Wir wüssten von A. sehr wenig, wenn wir nur auf griechische und römische Schriftsteller angewiesen wären. Die orientalischen Quellen fliessen dagegen für seine Geschichte ziemlich reichlich. Die persische Königschronik berichtet ausführlich über ihn, namentlich auch über seine Thaten vor der Besiegung des Partherkönigs. Diese Nachrichten sind uns zwar nicht im mittelpersischen (Pehlevī-) Original, wohl aber in verschiedenen arabischen und neupersischen Bearbeitungen erhalten. Namentlich kommt hier die grosse arabische Chronik des Tabarī in Betracht, deren die Sāsānidengeschichte betreffenden Teil ich ins Deutsche übersetzt, eingehend erläutert und durch Mitteilung anderer orientalischer Angaben ergänzt habe (Nöldeke Gesch. der Perser und Araber zur Zeit der Sasaniden. Aus .... Tabari übers. ... Leyden 1879). Mit einiger Kritik lässt sich die persische Überlieferung, die freilich nichts weniger als unparteiisch ist, sehr gut zur Ermittelung historischer Thatsachen verwerten. Gewissermassen gehört auch Agathias (IV 24) zu den orientalischen Quellen, da er durch Vermittelung eines [1325] Syrers aus den persischen Aufzeichnungen schöpfte. Für die Bestimmung der Chronologie kommt auch noch ein syrischer Schriftsteller in Betracht.
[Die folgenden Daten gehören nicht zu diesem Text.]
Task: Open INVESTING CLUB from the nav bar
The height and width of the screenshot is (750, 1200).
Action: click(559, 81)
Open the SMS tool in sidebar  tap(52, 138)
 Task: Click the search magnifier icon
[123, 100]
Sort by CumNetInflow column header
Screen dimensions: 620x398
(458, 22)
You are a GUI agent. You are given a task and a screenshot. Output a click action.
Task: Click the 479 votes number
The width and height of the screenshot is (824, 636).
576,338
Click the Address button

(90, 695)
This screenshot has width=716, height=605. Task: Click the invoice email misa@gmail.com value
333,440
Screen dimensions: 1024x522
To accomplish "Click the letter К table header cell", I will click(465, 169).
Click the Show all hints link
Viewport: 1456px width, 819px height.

Neben der geschichtlichen Überlieferung haben die Perser noch eine fast ganz fabelhafte über den Gründer des Sāsānidenreichs, welche am reinsten in dem von mir übersetzten oben citierten Pehlevī-Traktat (Gesch. der Artachšîr u. s. w.) erhalten und auch in Firdausīs Schāhnāme aufgenommen ist (s. Mohls französische Übersetzung, Separatausg. V 217ff.). v. Gutschmid hat nachgewiesen, dass die Grundlage dieser Ardaschīrsage dieselbe ist, wie die der Kyrossage (Kl. Schriften III 133f. = ZDMG XXXIV 586f.). Einige durch christliche Gehässigkeit entstellte Züge daraus giebt auch Agathias II 27.